_Assignment_. Include in the output the line containing "Task: Select the Aluminium Rivet row label" and each subsequent line of the records, through the end, transcribed exactly. Add nothing else.

Pixel coordinate grounding data
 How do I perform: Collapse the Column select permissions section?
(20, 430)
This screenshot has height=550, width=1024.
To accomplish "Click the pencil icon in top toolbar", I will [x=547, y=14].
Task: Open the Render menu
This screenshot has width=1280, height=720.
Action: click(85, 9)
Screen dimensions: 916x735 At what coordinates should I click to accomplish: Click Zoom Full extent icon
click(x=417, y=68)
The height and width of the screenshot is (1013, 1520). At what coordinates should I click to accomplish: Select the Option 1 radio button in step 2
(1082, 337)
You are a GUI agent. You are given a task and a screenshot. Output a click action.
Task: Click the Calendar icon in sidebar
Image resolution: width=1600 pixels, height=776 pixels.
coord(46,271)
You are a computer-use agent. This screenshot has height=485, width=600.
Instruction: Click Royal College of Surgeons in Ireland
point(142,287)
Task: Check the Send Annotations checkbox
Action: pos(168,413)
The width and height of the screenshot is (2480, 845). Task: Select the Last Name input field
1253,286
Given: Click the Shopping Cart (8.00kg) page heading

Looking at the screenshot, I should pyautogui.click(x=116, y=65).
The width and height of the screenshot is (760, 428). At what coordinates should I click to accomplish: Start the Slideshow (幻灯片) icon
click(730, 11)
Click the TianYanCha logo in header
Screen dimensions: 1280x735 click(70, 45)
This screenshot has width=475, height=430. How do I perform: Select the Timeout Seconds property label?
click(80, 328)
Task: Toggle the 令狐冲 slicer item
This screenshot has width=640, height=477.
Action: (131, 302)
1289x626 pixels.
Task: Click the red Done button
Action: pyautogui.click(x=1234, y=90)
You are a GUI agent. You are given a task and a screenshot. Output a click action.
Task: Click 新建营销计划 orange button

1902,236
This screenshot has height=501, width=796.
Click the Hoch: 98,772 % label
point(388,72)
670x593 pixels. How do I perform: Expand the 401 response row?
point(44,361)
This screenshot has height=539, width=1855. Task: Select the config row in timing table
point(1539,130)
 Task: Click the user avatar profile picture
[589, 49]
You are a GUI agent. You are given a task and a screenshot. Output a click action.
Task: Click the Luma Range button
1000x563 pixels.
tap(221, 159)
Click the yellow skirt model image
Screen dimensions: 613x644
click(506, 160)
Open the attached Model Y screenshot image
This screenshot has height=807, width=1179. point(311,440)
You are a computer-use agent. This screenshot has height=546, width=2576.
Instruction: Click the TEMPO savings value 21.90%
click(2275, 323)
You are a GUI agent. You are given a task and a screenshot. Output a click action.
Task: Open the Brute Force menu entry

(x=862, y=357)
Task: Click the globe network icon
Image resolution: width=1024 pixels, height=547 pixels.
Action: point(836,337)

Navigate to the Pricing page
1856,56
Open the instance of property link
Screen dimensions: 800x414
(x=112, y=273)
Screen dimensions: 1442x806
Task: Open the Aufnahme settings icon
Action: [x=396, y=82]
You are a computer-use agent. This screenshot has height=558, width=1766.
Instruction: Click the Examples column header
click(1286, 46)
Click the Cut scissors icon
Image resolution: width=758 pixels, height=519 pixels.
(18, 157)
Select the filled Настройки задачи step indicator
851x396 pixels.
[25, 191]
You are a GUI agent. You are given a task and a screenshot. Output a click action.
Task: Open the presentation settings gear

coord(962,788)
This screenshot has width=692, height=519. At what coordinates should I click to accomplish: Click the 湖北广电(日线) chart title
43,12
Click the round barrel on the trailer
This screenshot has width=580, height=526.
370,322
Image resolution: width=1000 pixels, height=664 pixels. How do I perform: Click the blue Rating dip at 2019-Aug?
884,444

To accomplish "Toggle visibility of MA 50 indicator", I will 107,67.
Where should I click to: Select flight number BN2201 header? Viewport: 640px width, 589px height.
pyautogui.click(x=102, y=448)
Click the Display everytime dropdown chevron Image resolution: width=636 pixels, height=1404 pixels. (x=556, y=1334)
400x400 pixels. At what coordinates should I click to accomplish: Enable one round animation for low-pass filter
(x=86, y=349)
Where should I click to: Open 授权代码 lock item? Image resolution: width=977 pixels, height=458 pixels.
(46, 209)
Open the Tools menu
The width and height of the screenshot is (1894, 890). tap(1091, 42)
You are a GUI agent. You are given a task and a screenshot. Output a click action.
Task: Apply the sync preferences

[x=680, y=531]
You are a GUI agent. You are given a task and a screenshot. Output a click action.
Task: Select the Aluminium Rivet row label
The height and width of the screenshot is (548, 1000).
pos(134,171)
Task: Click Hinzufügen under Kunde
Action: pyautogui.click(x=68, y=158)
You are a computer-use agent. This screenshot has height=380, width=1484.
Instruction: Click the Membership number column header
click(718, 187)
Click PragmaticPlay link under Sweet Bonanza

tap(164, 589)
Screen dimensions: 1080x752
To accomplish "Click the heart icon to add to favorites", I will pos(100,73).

_Your response_.
Task: Select the Aluminium Rivet row label
The height and width of the screenshot is (548, 1000).
pos(134,171)
Task: Click Hinzufügen under Kunde
Action: pyautogui.click(x=68, y=158)
You are a computer-use agent. This screenshot has height=380, width=1484.
Instruction: Click the Membership number column header
click(718, 187)
Click PragmaticPlay link under Sweet Bonanza

tap(164, 589)
Screen dimensions: 1080x752
To accomplish "Click the heart icon to add to favorites", I will pos(100,73).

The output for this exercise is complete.